Hackers operating under North Korean guidance are expanding their arsenal of attack methods targeting crypto industry professionals. A new approach—using video calls with AI-generated deepfakes—allows malicious actors to impersonate acquaintances or authoritative contacts, then persuade victims to install malicious software. This method demonstrates how sophisticated the application of synthesis technologies has become for cyberattacks.

Video Calls as a Social Engineering Tool

According to research firm Huntress, the attack scenario unfolds as follows: attackers hijack real people’s Telegram accounts known to the target. They then initiate video calls during which the attacker’s face is replaced with an AI-generated deepfake. This bypasses basic visual verification checks that typically help identify fraud.

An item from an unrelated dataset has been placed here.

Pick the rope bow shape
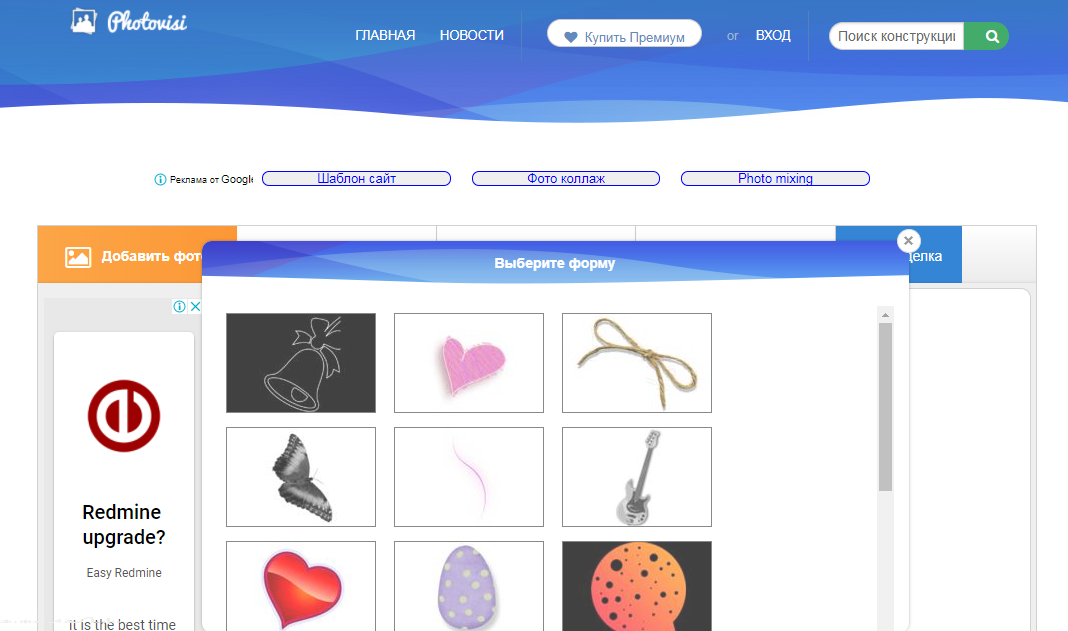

Martin Kuhar, co-organizer of the BTC Prague conference, shared details of a specific method: a deceptive video call is accompanied by a proposal to install a supposedly fix plugin for Zoom, claimed to resolve sound issues. After installing the malware, attackers gain full access to the infected device and can steal crypto assets, communications, and other critical data.

Technical Analysis of the Malware: Multi-layered Infection

The deployed malware demonstrates complexity and multifunctionality. On macOS systems, malicious code is capable of:

• deploying backdoors for remote device control
• recording user keystrokes
• copying clipboard contents
• accessing cryptographically protected wallets and their private keys

This functionality allows hackers not only to compromise a specific device but also to use it as a foothold for further operations.

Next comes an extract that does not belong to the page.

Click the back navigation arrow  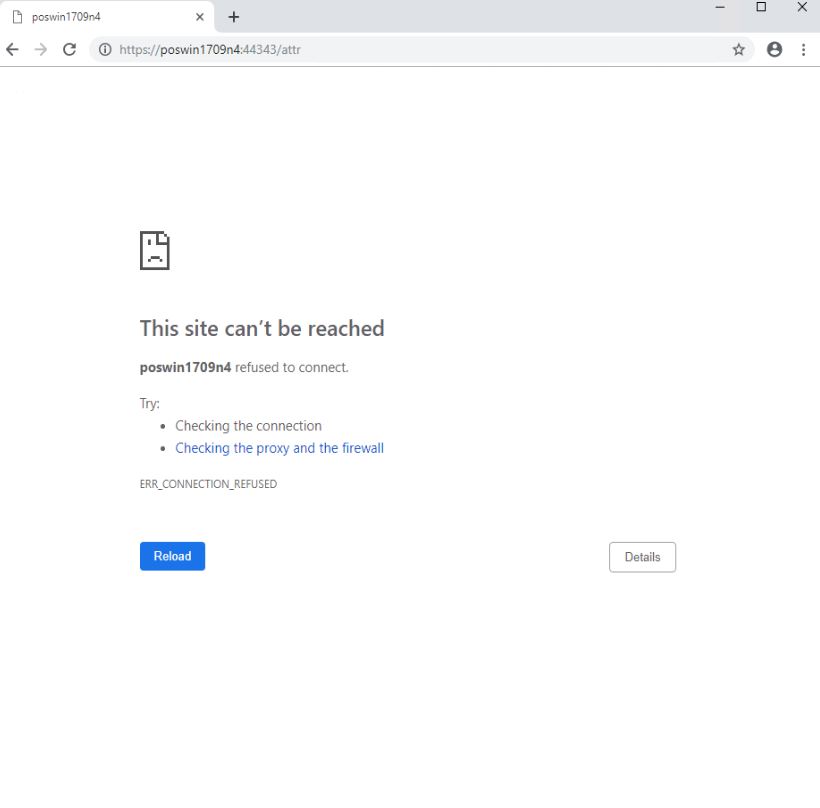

Lazarus Group and State Support

Researchers from SlowMist and Huntress confidently identified the attackers as North Korea’s Lazarus Group, also known as BlueNoroff. The group receives funding and political backing from the state, enabling it to continually improve its hacking techniques.

A characteristic feature is the reuse of code components and attack techniques across multiple operations. This indicates centralized management and a long-term strategy targeting crypto professionals and traders.

How to Protect Yourself from Deepfake Video Call Attacks

The proliferation of face and voice synthesis technologies makes video and audio unreliable methods of authentication. Industries need to urgently rethink their identity verification approaches. Recommendations include:

• Enabling multi-factor authentication (MFA) on all critical services
• Using hardware security keys instead of software-based verification methods
• Being skeptical of unexpected video calls—even if the caller appears familiar
• Regularly updating operating systems and software
• Training teams to recognize social engineering tactics

The crypto industry must recognize the scale of the threat and take active measures to strengthen its defenses.